## What to work on
A. Translate this sentence from the excerpt about the match at Azteca Stadium into Spanish: "I am sitting next to a middle-aged couple clad in the blue and white colors of the Argentinian national team."
B. Write the next paragraph of the excerpt about the match at Azteca Stadium, picking up after its final sentence.

## Excerpt
· · · · ·

I also knew about the FIFA World Cup from obsessively reading (no less than 10 times!) the autobiography of a midfielder for the USSR national team and my childhood hero, Sergey Aleynikov, whose poster had been hanging in my room for more than a decade.  In his book, “Life, Tears, and Soccer”, he described the World Cup, the difficulty of playing in Mexico at high altitudes, Azteca Stadium, Diego Maradona, and a scandalous elimination of the Soviet team in a game against Belgium caused by odd officiating by Swedish referee Fredriksson.  The name of that villain referee (arbitro corupto indeed) was seared into my childhood memory that I still remember it more than 25 years later.

Back at Azteca, the second half is underway, the scoreboard still displaying 0:0.  I am sitting next to a middle-aged couple clad in the blue and white colors of the Argentinian national team.  They speak Spanish in a distinct porteño accent, which is generally hated and considered to be pretentious by people outside of Buenos Aires and throughout South America.  Right above me, two English lads are talking to each other in an unmistakable accent of industrial England.  They are from Manchester or Birmingham, I conclude.  The collective chatter around me in posh Spanish and proletarian English does not faze me at all.  I am intently staring at the field, anxiously waiting for something big to happen.  I know the script too well. I watched it and I read about it so many times.   The next five minutes will be written in soccer history.

The stadium clock shows 50 minutes of playing time.  I see a short stocky player with flowing black hair in a blue shirt with number 10 on the back getting a ball near the midfield and starting to make his way into England’s territory.  Diego.  He moves effortlessly.  The ball appears to be glued to his foot.  He accelerates and with his dribbling moves leaves three English players one after another to stare at his back while advancing the ball closer to the penalty zone.  Right before entering the penalty zone, he passes the ball to the right while continuing to charge to the net. The Argentinian player, for whom the pass was intended, connects with the ball awkwardly and the ball goes to the English defender who also can’t handle it properly and the ball, bouncing off his leg, flies high in the air toward the English goalkeeper, Peter Shilton. Maradona, who just seconds ago passed the ball, is all alone in front of Shilton and the ball is in mid-air between him and the English goalkeeper.  Diego jumps as high as he can and reunites with the ball, knocking it to the net with his head.  Or at least, it appears that he knocked it with his head.  The English defenders all instantaneously raise their hands protesting: he scored it with a hand!!!  But Maradona is having none of this; he is running toward the stands celebrating the goal without looking back.  The Argentinian fans are jubilant.  The Argentinian lady hugs and kisses me on the cheek.  The English lads from above are booing relentlessly and screaming “handball” from the top of their lungs.  The atmosphere in the stadium is a strange mix of confused celebration and indignation.

· · · · ·

## Record set
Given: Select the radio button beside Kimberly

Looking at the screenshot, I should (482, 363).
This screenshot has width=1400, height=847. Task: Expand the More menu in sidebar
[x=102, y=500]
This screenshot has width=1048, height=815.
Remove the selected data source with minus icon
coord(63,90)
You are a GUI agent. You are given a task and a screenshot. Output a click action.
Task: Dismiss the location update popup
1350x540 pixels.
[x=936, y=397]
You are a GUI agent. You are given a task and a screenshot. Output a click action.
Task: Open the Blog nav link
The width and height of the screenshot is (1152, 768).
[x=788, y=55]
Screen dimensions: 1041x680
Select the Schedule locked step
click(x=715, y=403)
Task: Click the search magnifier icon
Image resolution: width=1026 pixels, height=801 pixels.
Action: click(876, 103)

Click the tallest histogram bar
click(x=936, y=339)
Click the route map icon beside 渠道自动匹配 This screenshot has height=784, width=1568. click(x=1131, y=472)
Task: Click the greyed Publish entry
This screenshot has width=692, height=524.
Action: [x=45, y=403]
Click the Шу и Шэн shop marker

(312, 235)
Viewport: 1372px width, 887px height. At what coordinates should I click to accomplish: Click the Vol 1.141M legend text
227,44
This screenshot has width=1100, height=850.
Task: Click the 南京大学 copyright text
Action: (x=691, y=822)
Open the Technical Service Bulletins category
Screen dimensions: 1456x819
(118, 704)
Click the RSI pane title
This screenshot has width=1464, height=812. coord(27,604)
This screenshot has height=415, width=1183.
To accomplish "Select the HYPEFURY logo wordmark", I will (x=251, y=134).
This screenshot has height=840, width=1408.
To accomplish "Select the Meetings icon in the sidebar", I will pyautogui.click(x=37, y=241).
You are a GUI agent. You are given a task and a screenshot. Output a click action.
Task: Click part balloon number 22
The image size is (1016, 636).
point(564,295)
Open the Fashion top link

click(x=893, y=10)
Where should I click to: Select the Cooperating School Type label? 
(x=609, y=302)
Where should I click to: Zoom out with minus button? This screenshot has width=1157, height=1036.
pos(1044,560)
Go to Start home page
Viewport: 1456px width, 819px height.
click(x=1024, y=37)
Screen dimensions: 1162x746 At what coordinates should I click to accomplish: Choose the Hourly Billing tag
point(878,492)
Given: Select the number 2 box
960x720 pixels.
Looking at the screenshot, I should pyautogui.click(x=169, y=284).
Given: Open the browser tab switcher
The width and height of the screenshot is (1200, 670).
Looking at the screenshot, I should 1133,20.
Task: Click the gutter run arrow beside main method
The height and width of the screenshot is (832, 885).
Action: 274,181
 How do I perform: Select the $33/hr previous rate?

· · · · ·

## Results for the exercise
A. Me siento al lado de una pareja de mediana edad vestida con los colores azul y blanco de la selección nacional argentina.

B.
He did score it with a hand.  There is no denying it, and video replays in slow motion clearly show his crime.  If the game was played today, the goal would surely have been disallowed and Maradona would have received a yellow card for his foul.  But in pre-VAR simpler times, the game was all about here and now, no second looks.  Keep your eyes open or you miss it.  Everything happened so fast and the scoring contact with the ball was so instant that no wonder the referee did miss that call. The English players keep pleading with the referee, but he sternly points to the center of the field.  Diego continues his celebratory lap by hugging teammates and pumping his left fist into the air as if proclaiming “look, this is the Hand of God.”  Let’s give him credit, he did sell the goal with his unwavering celebration better than personal injury attorneys sell their services in the middle of the night on cable TV.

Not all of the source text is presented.